Desiree Reynolds has been awarded £10,000 from the £14.4m fund specifically designed to support independent creative practitioners.
The programme, unlike any other current Arts Council fund, will give these practitioners time to work on ambitious and innovative projects, without the immediate pressure of showing their work publicly.
Recipients will be using the funding to support periods of research, to develop new work and ideas, work internationally, and for training, networking or mentoring.
Artists from Yorkshire include emerging creative writer Desiree Reynolds, based in Sheffield, who will be using the fund to focus on her writing, working towards a second novel about the collapse of a plantation during the Haitian Revolution as well as a collection of short stories.

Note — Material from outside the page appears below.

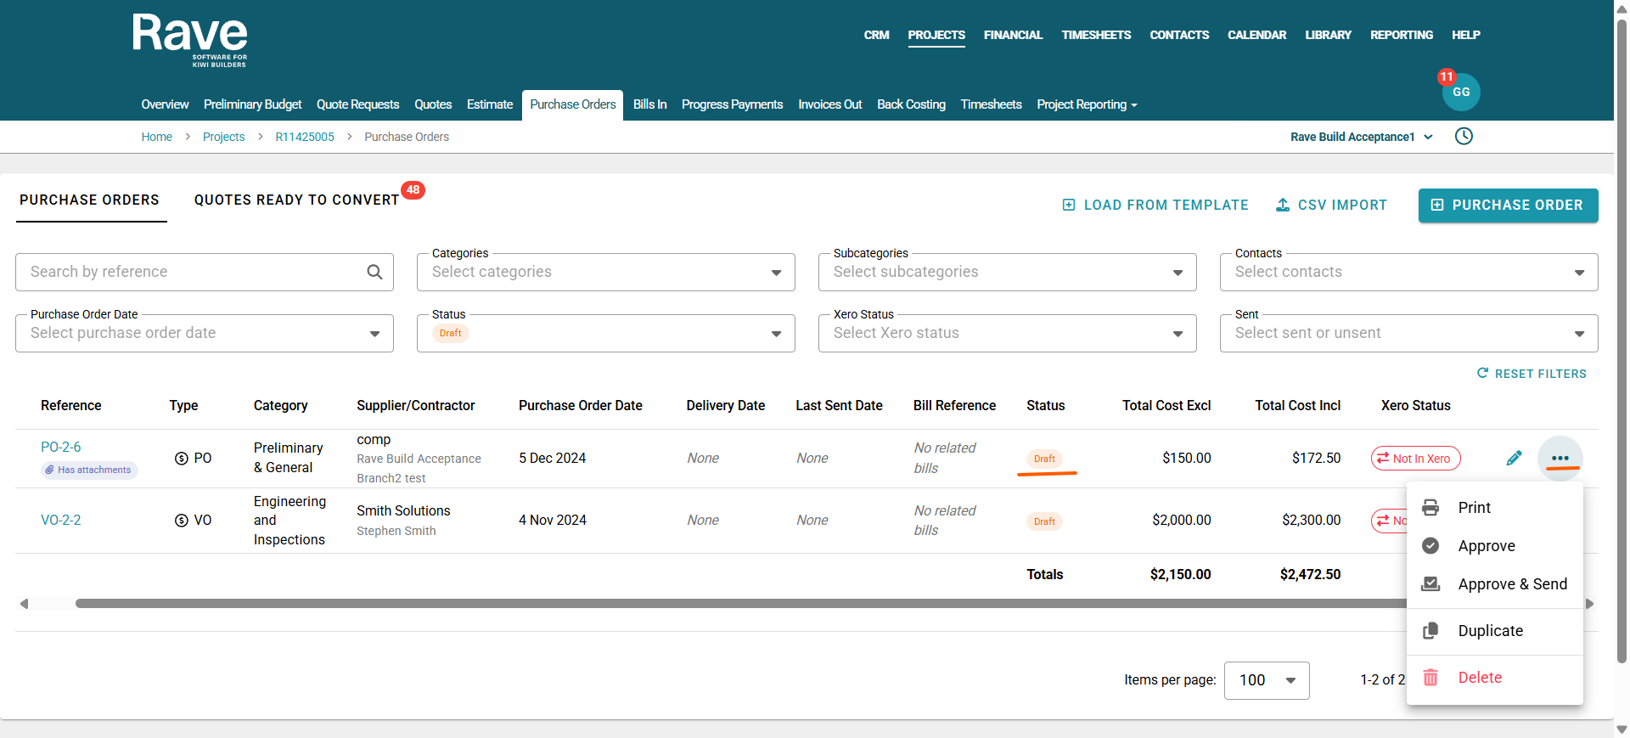Delete the purchase order via menu
Viewport: 1630px width, 738px height.
click(1479, 678)
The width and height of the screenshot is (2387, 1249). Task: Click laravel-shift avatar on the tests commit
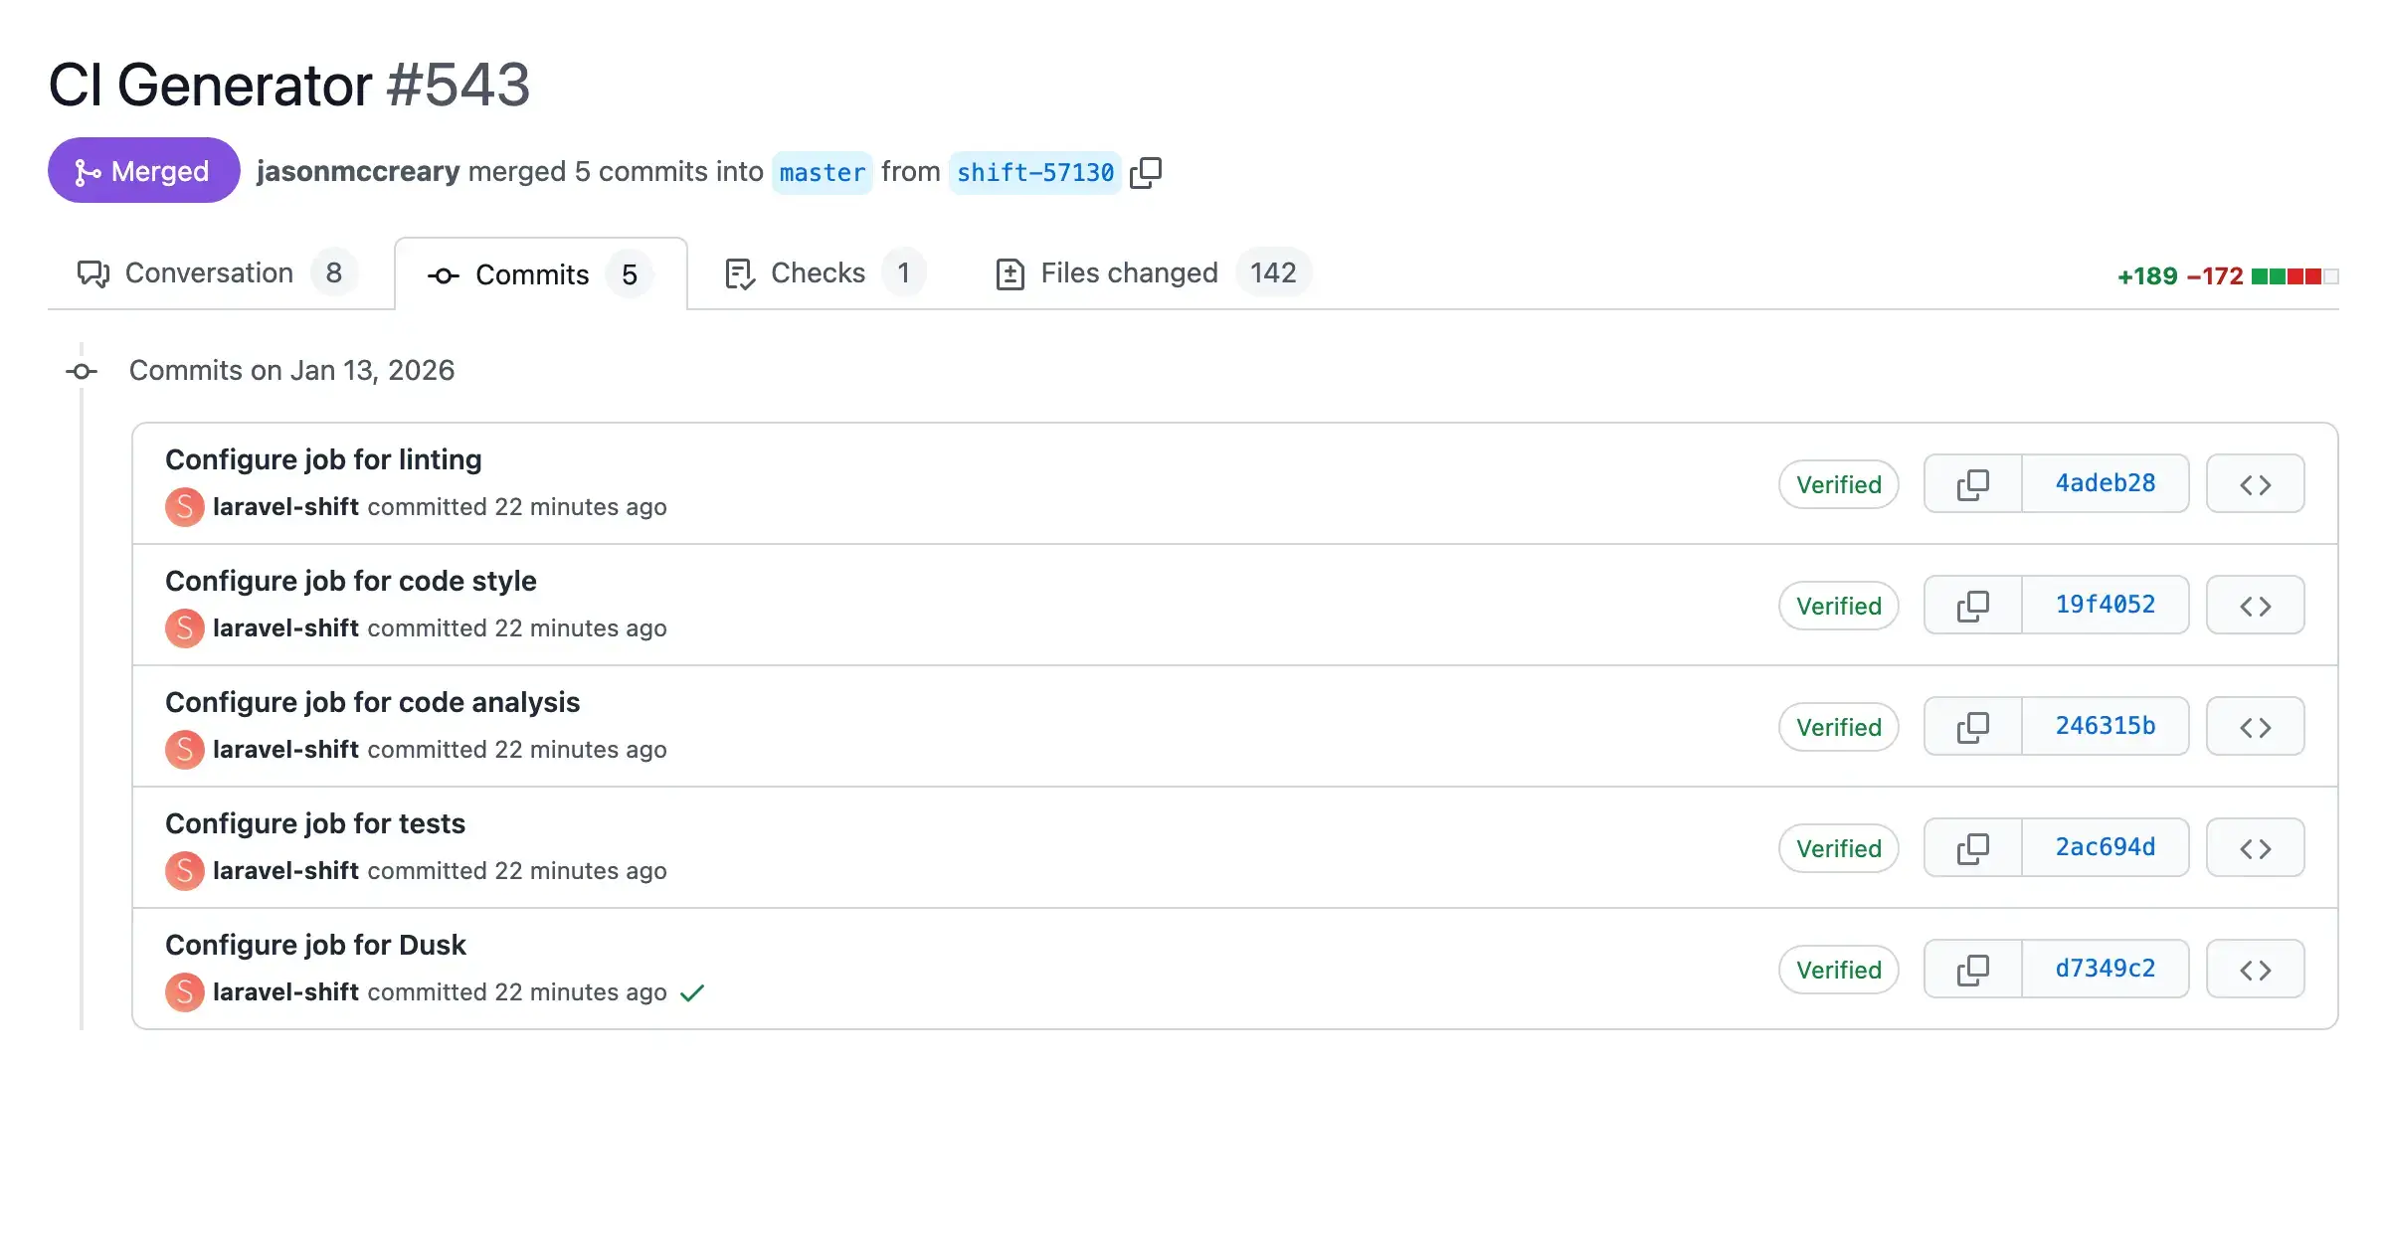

She said: “My aim is to try and give voice to the silences that go unnoticed.
“With the novel I want to look at the collapse of a plantation system from the people most affected by it, the women. And for the short story collection, part of which will be locating Saartje Baartman in her temporary Manchester home in 1811. What happened there? Who could she have been in that different space?
“I recognise that I’m concerned with these themes and I hope I can do justice to the lives that lived them.”
Other recipients include musician Ben Thomas from Kirklees who will be gaining mentoring from industry professionals and Oliver O’Shea, an emerging theatre director who will be granted the opportunity to shadow leading directors.
Oliver, from York, says: “‘I am delighted to be supported by Arts Council England in my ongoing artistic and professional development as a theatre director. This grant will help me progress to new opportunities and challenges over the coming year.”
Pete Massey, Director North, Arts Council England, said: “Our Developing your Creative Practice fund is helping to unlock the talent from which our world class cultural sector originates. It is providing time for individuals from a range of creative practices and backgrounds to explore and develop – and it’s a very exciting point in the careers of the eight artists from across Yorkshire who we’re supporting through this first round.”
£3.6 million is available annually for four years for Developing your Creative Practice. Applicants can now apply for grants from £2,000 to £10,000 for the second round, the deadline for which will be August 16.